I have more or less validated your results. I say more-or-less, because I never seem to do anything quite the way somebody else did it. For example, I ran all completed 36 mo loans originated after 2011, whereas you ran just 2013. I ran the "test" only in months where the loan was current, whereas I presume you ran it in months where the loan was current or late. I did this because I thought it would be better to look for current loans to sell, as late loans sell at very poor prices. There are probably more differences, as there are many details. In any case, I get curves of the same shape as yours, although the numbers are a little different. So I call that validated -- more or less.
But then... This analysis depends mightily on what fraction of loans in the universe are detected. In other words, the set you intend to sell. I believe you used the word "sold" to describe them, as certainly the simulation presumes they are sold.
For grade D and a 60 point FICO drop (presuming I am understanding your numbers), you see 27% detected. 633/(633+1704) I see 20.5% . Ok. Given our differences in algorithm and data set, those are similar numbers.
But then... I ran this same test on my current portfolio. It only detects 4.2% of my loans! Yipes. That's way different than either 27% or 20.5% ! Red flag.
Now you might think, well the fraction detected just affects the level of profitability, so I would have less profit from a selling program. Yea, but if the number is this far off, then the other stats, like the fraction of detected who go on to default may be way off too. This leads to possibly bogus selection of threshold, etc. I feel like the robot from Lost in Space is waving his arms and yelling "Danger danger".
Here's what I think is going on. When I use all loans in the history file, that's a really broad set of loans. I broke them down by grade, but nothing else. My portfolio quite different than that, because when I bought those loans, I used a bunch of filter criteria beyond grade, such as: inquiries, DTI, years of credit history, income, and so forth.
What I'm saying is that it seems likely that historical info from the full payments file is not representative of my portfolio, so statistics gathered on this broad unfiltered set do not apply to my portfolio.
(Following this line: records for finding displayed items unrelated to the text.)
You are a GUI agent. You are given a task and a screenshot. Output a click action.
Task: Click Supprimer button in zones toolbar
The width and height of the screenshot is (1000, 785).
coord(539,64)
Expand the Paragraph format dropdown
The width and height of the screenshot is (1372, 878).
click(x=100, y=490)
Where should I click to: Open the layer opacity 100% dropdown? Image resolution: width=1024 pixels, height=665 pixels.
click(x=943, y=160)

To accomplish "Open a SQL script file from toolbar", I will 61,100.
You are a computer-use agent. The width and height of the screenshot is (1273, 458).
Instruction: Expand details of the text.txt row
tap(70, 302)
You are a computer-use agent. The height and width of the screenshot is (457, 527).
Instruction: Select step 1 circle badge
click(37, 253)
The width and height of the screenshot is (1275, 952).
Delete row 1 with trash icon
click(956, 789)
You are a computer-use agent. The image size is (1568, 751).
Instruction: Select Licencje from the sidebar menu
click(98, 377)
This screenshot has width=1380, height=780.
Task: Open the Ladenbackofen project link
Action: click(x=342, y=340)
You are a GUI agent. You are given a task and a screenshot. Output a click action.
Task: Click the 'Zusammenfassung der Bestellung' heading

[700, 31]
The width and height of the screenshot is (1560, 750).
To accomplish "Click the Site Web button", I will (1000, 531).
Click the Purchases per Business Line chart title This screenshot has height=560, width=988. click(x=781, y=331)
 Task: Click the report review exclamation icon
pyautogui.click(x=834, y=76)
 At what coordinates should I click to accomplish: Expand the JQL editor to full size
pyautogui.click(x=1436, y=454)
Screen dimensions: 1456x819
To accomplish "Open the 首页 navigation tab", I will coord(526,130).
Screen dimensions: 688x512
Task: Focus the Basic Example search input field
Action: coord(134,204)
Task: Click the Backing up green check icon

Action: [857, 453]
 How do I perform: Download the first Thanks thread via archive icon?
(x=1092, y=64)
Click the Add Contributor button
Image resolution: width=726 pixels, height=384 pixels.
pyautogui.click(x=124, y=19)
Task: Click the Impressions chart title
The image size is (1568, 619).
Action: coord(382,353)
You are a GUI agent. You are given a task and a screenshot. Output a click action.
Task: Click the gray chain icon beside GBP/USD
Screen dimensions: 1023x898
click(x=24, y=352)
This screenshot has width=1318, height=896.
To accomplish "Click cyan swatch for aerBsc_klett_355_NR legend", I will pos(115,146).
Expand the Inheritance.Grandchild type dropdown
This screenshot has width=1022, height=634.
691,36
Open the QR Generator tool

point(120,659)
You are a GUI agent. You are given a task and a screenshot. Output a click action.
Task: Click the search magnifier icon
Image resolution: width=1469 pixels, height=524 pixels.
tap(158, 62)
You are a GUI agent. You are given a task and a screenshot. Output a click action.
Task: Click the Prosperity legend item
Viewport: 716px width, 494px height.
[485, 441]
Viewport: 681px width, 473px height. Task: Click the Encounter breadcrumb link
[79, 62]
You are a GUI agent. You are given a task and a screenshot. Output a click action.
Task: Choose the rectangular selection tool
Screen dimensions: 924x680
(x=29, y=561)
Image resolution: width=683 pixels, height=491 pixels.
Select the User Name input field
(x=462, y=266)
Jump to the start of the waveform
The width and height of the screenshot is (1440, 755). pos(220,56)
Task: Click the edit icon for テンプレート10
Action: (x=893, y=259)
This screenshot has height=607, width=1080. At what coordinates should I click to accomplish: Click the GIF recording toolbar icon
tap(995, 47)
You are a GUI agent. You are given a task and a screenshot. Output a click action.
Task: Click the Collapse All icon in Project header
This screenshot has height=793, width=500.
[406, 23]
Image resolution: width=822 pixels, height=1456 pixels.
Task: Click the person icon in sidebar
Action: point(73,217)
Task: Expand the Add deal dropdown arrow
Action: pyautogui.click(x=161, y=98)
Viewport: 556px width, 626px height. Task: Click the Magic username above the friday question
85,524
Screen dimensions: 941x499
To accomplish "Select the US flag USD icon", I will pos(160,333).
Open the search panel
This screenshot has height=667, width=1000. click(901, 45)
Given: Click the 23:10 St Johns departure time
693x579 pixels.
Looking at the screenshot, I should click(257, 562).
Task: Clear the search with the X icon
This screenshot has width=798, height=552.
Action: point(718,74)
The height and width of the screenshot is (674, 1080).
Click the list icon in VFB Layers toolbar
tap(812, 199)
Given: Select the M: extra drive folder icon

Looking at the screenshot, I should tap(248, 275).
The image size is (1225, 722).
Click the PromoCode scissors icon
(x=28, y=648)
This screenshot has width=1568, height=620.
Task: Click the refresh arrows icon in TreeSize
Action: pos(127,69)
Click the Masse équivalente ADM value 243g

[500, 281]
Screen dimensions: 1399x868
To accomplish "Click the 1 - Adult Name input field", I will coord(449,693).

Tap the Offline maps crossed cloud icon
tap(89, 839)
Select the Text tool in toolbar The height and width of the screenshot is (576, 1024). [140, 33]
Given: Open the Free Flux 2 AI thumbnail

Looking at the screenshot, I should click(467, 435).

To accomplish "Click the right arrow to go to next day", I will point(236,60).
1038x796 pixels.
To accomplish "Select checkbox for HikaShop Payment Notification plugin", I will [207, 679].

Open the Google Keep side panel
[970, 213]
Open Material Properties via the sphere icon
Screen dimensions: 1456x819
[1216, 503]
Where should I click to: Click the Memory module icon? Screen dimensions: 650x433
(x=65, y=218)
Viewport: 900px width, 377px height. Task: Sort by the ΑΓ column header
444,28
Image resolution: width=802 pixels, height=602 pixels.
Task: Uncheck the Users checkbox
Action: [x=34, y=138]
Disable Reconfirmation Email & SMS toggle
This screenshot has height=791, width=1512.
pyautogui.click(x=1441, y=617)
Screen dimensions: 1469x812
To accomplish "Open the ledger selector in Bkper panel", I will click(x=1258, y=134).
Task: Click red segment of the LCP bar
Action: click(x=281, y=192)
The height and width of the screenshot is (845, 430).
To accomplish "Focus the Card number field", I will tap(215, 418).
So maybe the problem is even harder, and we must filter the history, selecting only loans that pass some filter criteria similar to the filters we used to select the loans in our portfolios, and only then will we have statistics that we can use to guide us in how we should expect our portfolio loans to behave.
Doing one grade at a time was a good idea. The statistics are different for different grades. Maybe it just wasn't nearly enough differentiation.